_WHAT NEEDS TO BE DONE_:
Copy out, word for word, everything from the line containing "You are a GUI" down to the end of the records. Leave the pictures out of your answer.

Entries for locating words and elements
--------------------------------

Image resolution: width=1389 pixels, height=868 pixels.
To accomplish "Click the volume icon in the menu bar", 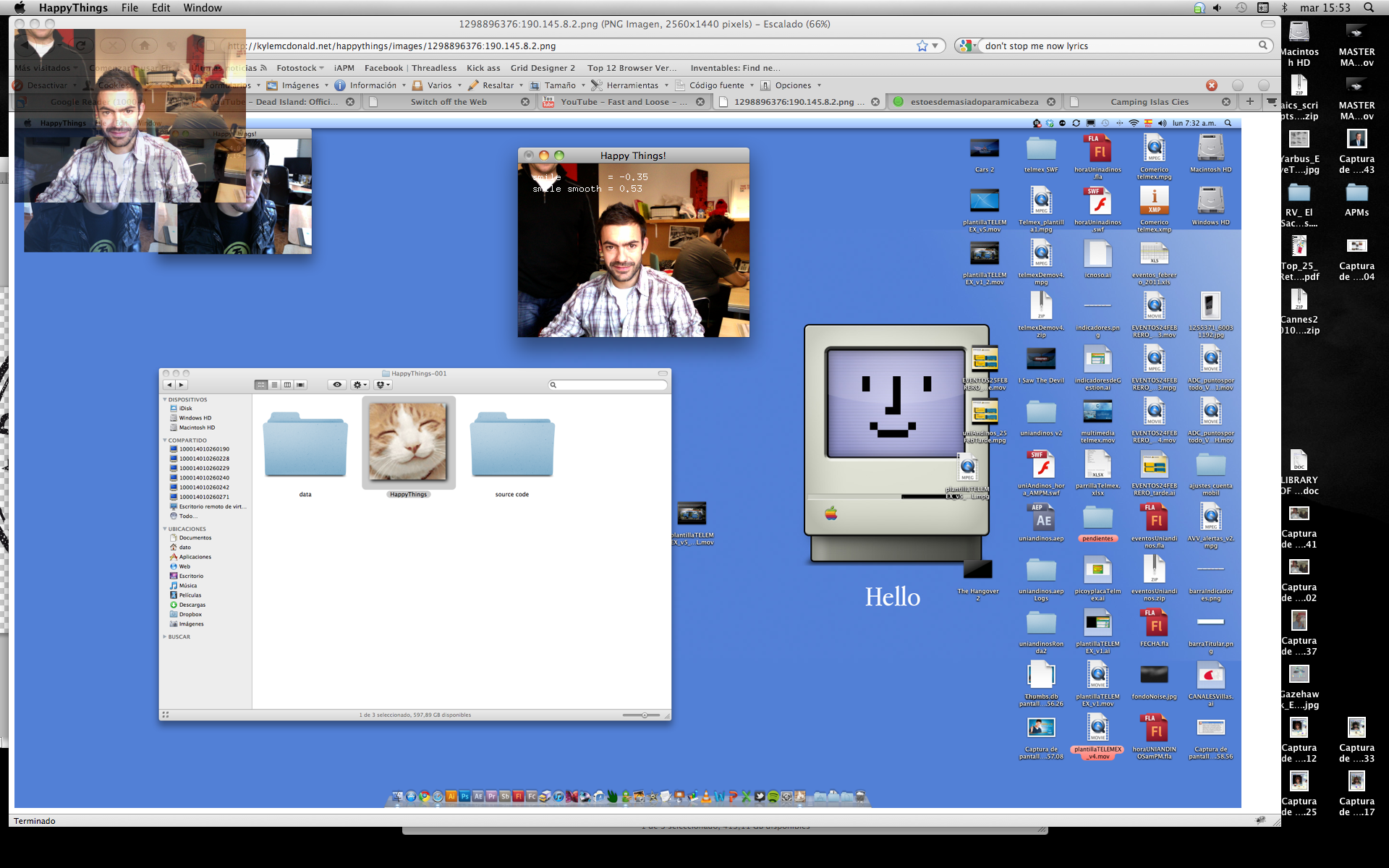I will coord(1218,8).
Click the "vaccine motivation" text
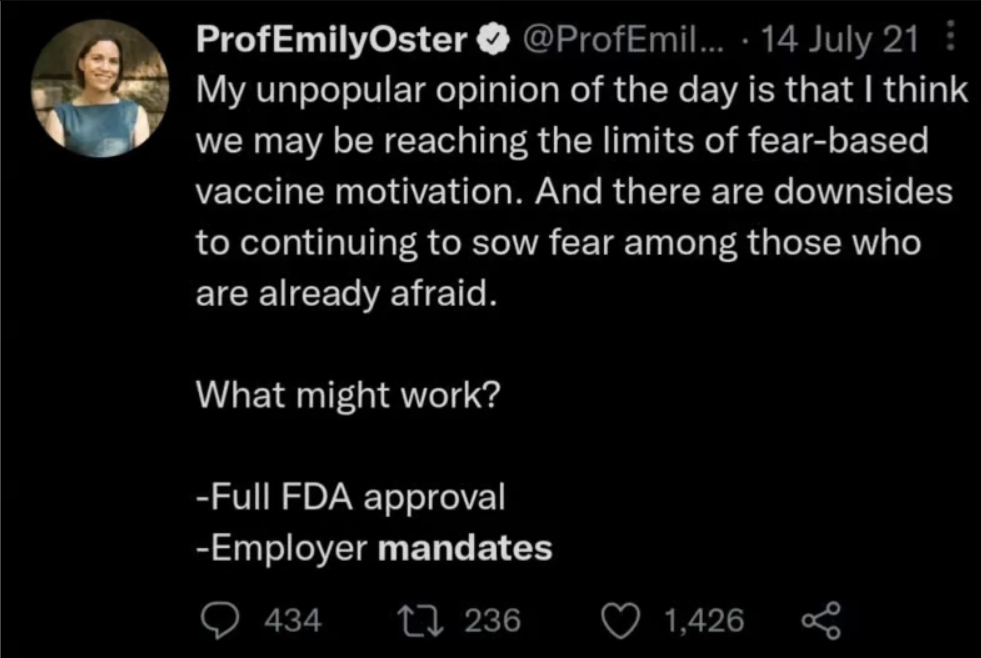981x658 pixels. (360, 192)
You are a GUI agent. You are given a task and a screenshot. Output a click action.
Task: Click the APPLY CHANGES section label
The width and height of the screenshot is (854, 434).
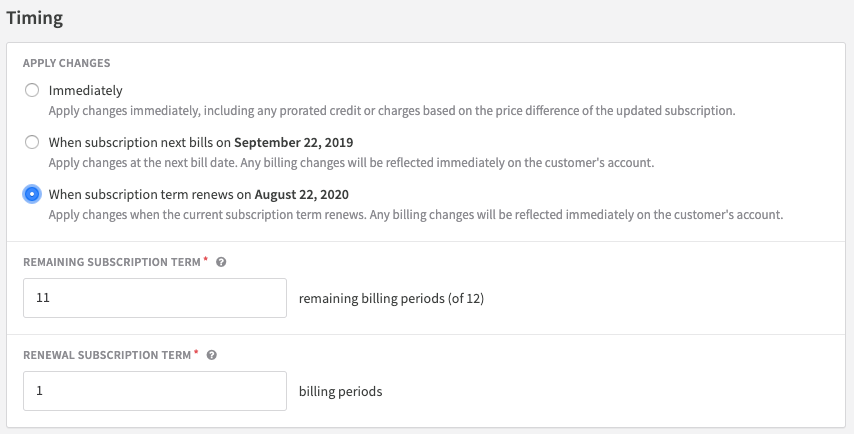click(x=66, y=63)
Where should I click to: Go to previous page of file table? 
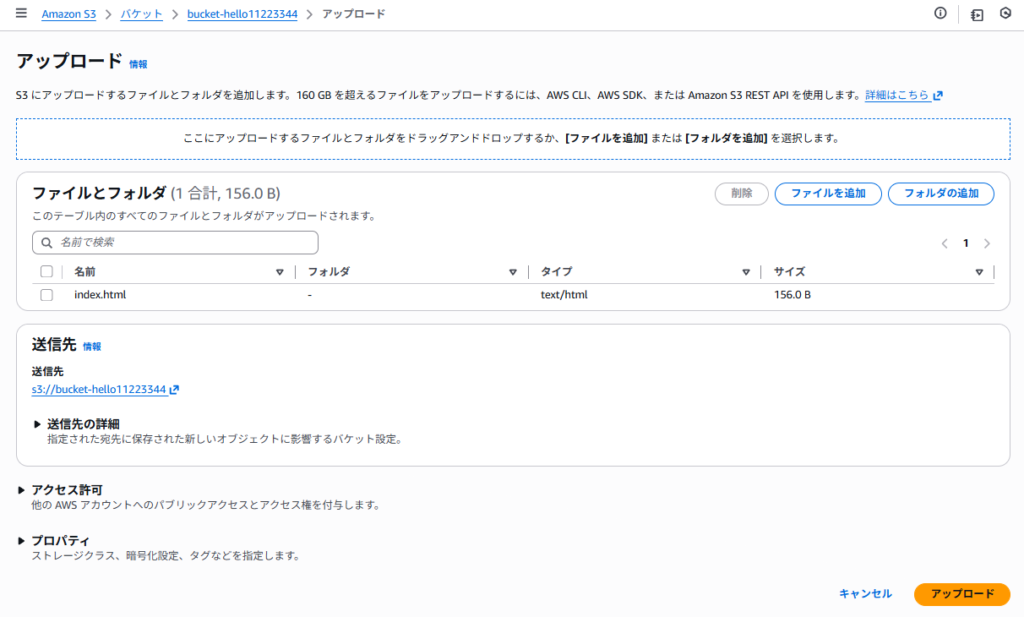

--------------------------------

_EXPECTED ANSWER_:
You are a GUI agent. You are given a task and a screenshot. Output a click action.
Task: Click the APPLY CHANGES section label
The width and height of the screenshot is (854, 434).
click(x=66, y=63)
Where should I click to: Go to previous page of file table? 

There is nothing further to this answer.